Directions for this task
Each entry should be given again exactly, with any image left out.

━━━ Data supplied ━━━

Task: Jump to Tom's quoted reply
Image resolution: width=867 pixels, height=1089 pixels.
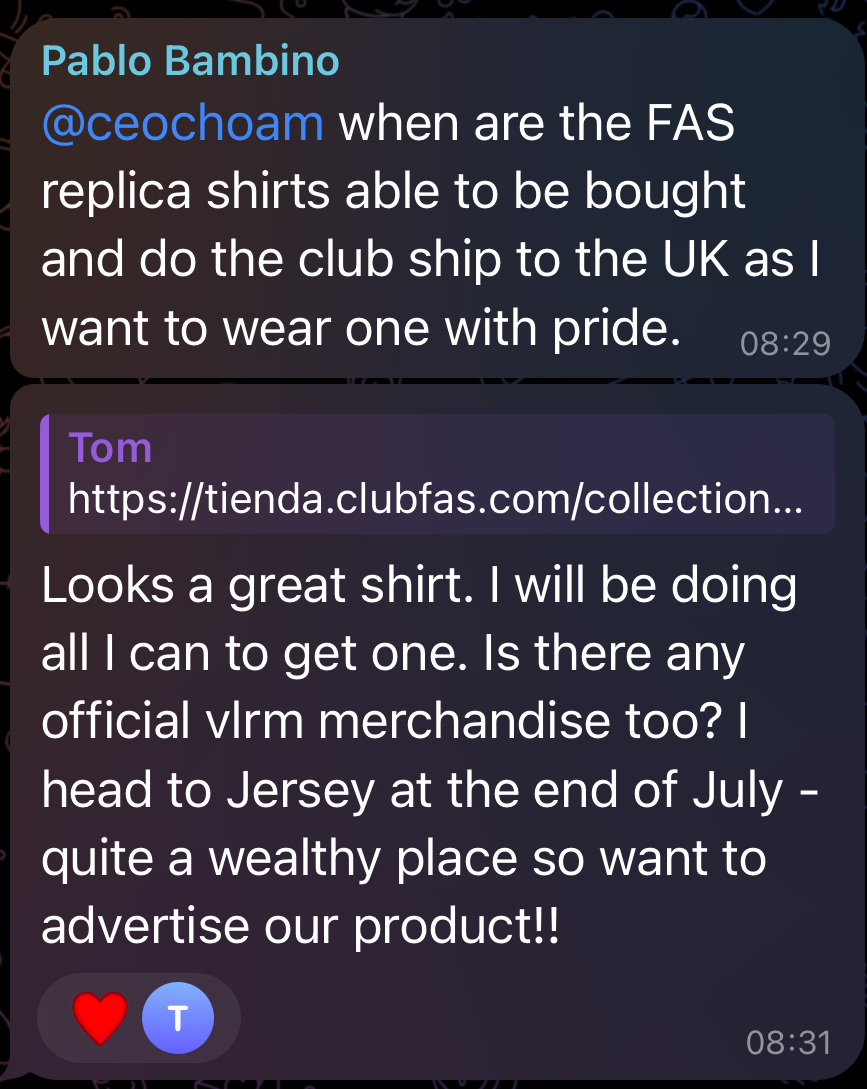Action: [x=438, y=474]
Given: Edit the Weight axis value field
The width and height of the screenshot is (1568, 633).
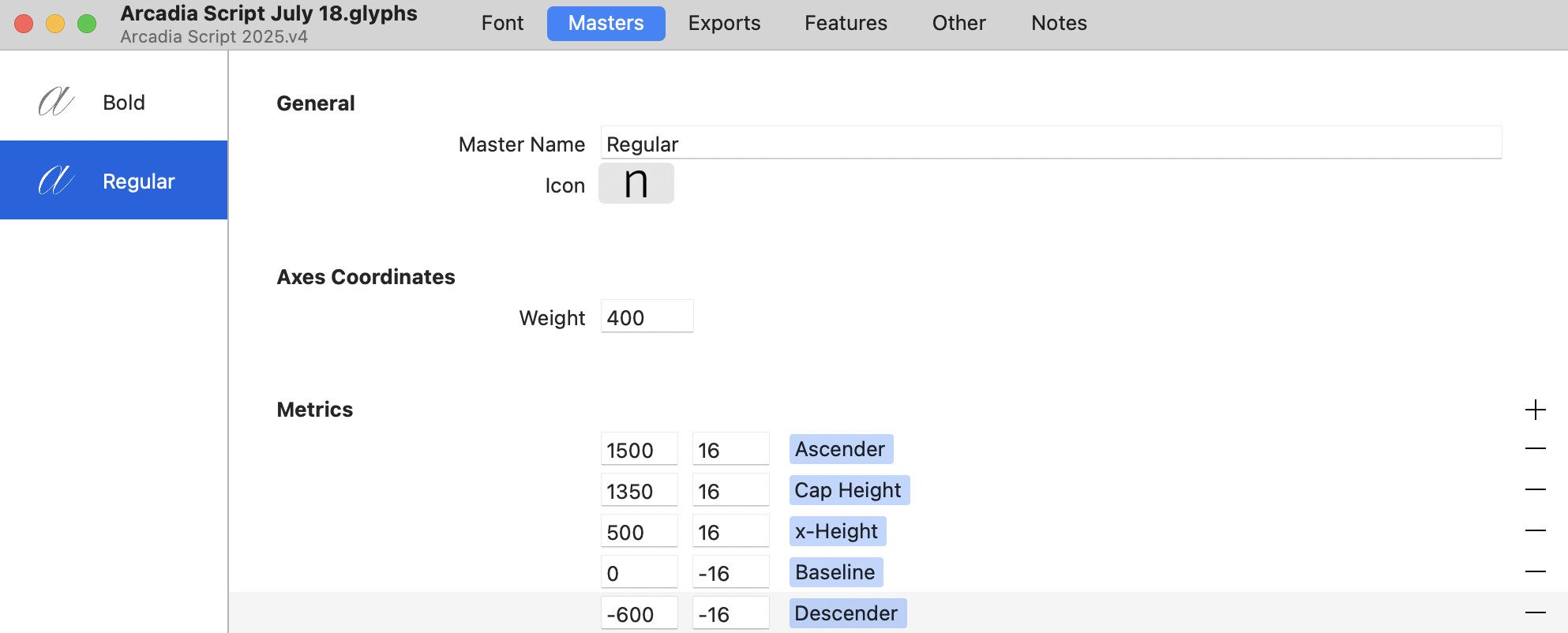Looking at the screenshot, I should click(x=647, y=317).
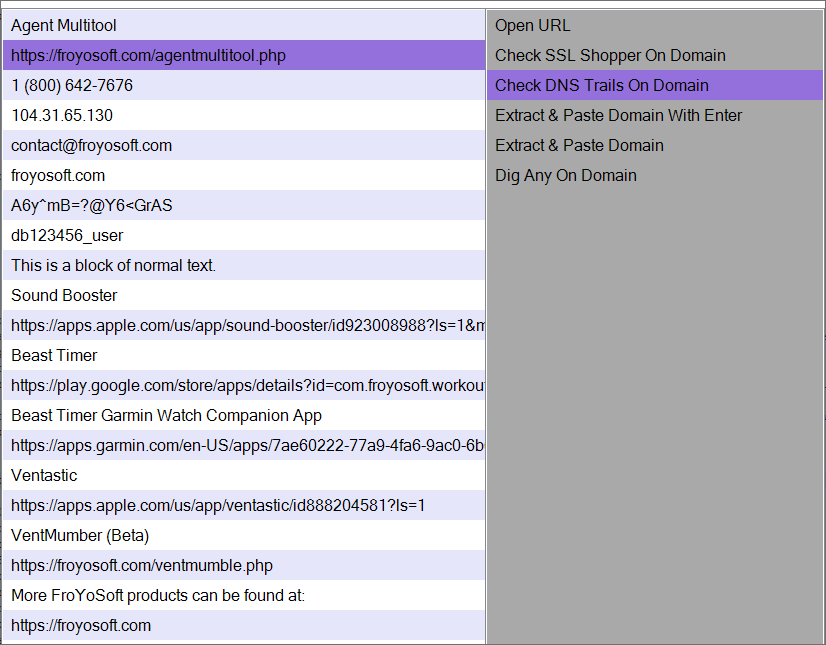Screen dimensions: 826x645
Task: Click the froyosoft.com/ventmumble.php link entry
Action: [x=244, y=566]
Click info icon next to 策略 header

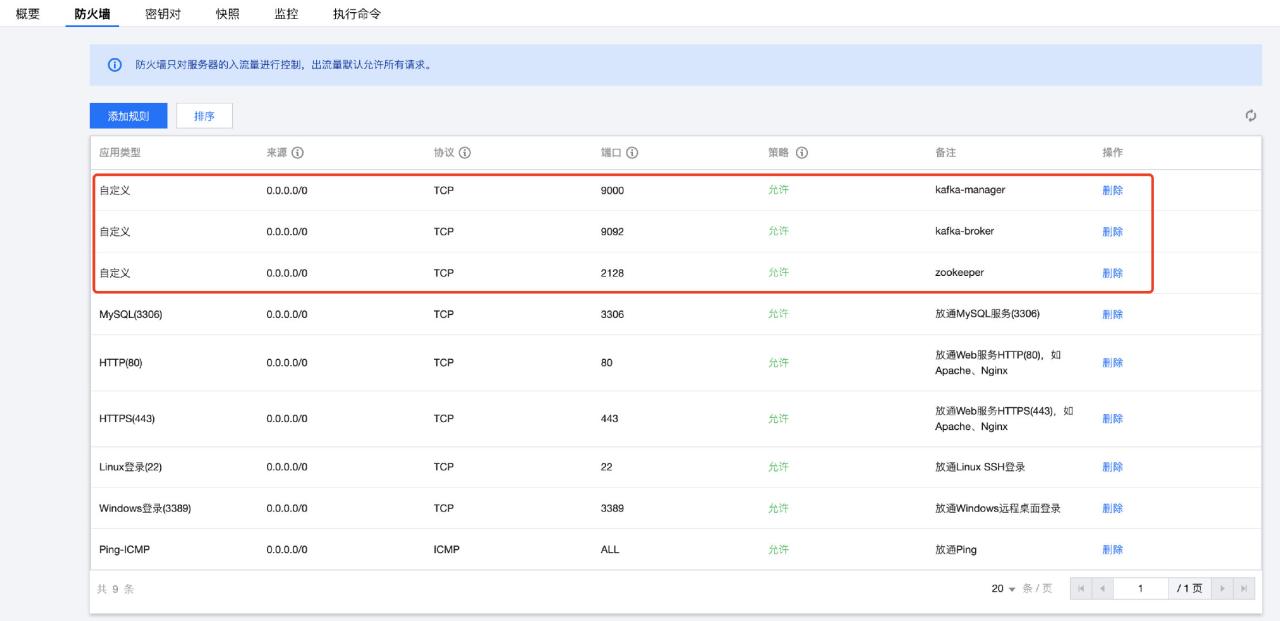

━━━

Answer space
Task: Jump to Tom's quoted reply
Image resolution: width=867 pixels, height=1089 pixels.
Action: [x=438, y=474]
Given: Edit the Weight axis value field
The width and height of the screenshot is (1568, 633).
Looking at the screenshot, I should click(x=647, y=317).
Screen dimensions: 826x645
Task: Click the froyosoft.com/ventmumble.php link entry
Action: [x=244, y=566]
Click info icon next to 策略 header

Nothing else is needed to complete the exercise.